Prime factorization of $4 = 2^2$.
$LCM$ is the product of the highest power of each prime factor involved.
$LCM(2, 4) = 2^2 = 4$.
Therefore,the $LCM$ of the smallest prime number and the smallest composite number is $4$.

(C) To convert the fraction $\frac{337}{125}$ into a terminating decimal,we can multiply both the numerator and the denominator by $8$ to make the denominator a power of $10$.
$\frac{337 \times 8}{125 \times 8} = \frac{2696}{1000}$.
Dividing by $1000$ shifts the decimal point three places to the left.
$\frac{2696}{1000} = 2.696$.

(C) To find the number of decimal places after which the decimal expansion of $\frac{2517}{6250}$ terminates,we need to express the denominator in the form $2^n \times 5^m$.
First,find the prime factorization of the denominator $6250$:
$6250 = 625 \times 10 = 5^4 \times (2 \times 5) = 2^1 \times 5^5$.
The decimal expansion of a rational number $\frac{p}{q}$ terminates after $k$ decimal places,where $k = \max(n, m)$ in the prime factorization $q = 2^n \times 5^m$.
Here,$n = 1$ and $m = 5$.
Therefore,$k = \max(1, 5) = 5$.
The decimal expansion will terminate after $5$ decimal places.

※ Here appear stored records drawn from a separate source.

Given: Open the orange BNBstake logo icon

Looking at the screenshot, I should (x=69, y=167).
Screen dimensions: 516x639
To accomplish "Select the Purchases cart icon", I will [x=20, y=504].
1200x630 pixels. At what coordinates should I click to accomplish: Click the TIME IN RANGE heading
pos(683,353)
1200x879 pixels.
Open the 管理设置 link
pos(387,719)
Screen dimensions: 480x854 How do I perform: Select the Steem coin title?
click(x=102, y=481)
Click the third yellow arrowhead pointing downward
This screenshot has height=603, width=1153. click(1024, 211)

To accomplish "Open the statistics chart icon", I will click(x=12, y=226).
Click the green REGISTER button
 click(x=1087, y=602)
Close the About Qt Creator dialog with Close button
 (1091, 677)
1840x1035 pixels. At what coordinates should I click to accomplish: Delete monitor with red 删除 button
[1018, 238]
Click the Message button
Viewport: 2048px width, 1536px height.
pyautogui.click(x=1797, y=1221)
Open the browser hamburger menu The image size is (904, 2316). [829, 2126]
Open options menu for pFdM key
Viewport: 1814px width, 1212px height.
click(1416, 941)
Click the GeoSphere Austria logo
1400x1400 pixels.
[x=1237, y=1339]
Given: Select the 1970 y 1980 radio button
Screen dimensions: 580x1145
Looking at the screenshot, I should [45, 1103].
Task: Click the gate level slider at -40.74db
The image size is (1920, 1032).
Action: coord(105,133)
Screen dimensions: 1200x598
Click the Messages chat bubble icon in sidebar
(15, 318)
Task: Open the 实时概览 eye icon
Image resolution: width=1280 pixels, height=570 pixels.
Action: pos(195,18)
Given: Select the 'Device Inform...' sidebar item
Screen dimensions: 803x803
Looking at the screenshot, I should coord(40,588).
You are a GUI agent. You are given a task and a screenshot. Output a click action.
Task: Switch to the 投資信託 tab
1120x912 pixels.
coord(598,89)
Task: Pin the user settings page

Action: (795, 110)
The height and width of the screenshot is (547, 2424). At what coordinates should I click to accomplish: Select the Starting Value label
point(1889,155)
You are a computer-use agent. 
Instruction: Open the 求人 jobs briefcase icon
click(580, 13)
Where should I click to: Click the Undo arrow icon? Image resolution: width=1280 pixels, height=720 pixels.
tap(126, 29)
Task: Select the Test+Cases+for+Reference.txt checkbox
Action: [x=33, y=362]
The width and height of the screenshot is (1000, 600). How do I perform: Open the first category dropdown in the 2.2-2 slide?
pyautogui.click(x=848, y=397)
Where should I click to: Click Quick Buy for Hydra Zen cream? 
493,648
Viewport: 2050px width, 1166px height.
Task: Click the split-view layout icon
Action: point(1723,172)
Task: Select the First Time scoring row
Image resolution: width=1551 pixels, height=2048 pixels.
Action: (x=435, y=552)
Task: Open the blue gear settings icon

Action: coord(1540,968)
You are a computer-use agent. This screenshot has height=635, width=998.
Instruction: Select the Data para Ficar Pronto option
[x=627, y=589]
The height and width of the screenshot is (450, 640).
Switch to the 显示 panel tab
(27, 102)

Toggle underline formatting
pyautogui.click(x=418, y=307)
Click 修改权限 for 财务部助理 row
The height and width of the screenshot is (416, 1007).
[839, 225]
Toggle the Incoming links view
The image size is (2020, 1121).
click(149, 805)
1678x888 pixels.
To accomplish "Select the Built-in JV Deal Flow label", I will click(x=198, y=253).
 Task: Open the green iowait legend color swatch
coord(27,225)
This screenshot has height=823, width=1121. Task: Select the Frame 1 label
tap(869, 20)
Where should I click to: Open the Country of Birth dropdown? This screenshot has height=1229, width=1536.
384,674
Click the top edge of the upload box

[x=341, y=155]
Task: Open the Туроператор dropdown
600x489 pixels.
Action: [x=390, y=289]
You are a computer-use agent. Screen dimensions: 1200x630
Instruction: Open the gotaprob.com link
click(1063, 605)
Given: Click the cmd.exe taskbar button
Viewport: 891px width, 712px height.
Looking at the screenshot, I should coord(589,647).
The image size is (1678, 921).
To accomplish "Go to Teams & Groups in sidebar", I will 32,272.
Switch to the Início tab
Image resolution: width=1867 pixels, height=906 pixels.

(C) Let the four consecutive positive integers be $n, (n+1), (n+2),$ and $(n+3)$.
The product is $P = n(n+1)(n+2)(n+3)$.
We know that the product of $k$ consecutive integers is always divisible by $k!$ (k factorial).
Here,$k = 4$,so the product is divisible by $4!$.
$4! = 4 \times 3 \times 2 \times 1 = 24$.
Therefore,the product of any four consecutive positive integers is always divisible by $24$.

(B) rational number $\frac{p}{q}$ has a terminating decimal expansion if the prime factorization of the denominator $q$ is of the form $2^n \times 5^m$,where $n$ and $m$ are non-negative integers.
$1$. For $\frac{17}{32}$: $32 = 2^5$. Since it is in the form $2^n \times 5^m$,it has a terminating decimal expansion.
$2$. For $\frac{17}{248}$: $248 = 8 \times 31 = 2^3 \times 31^1$. Since there is a factor other than $2$ or $5$ (i.e.,$31$),it has a non-terminating repeating decimal expansion.
$3$. For $\frac{17}{160}$: $160 = 16 \times 10 = 2^4 \times 2 \times 5 = 2^5 \times 5^1$. Since it is in the form $2^n \times 5^m$,it has a terminating decimal expansion.
Therefore,$\frac{17}{248}$ has a non-terminating repeating decimal expansion.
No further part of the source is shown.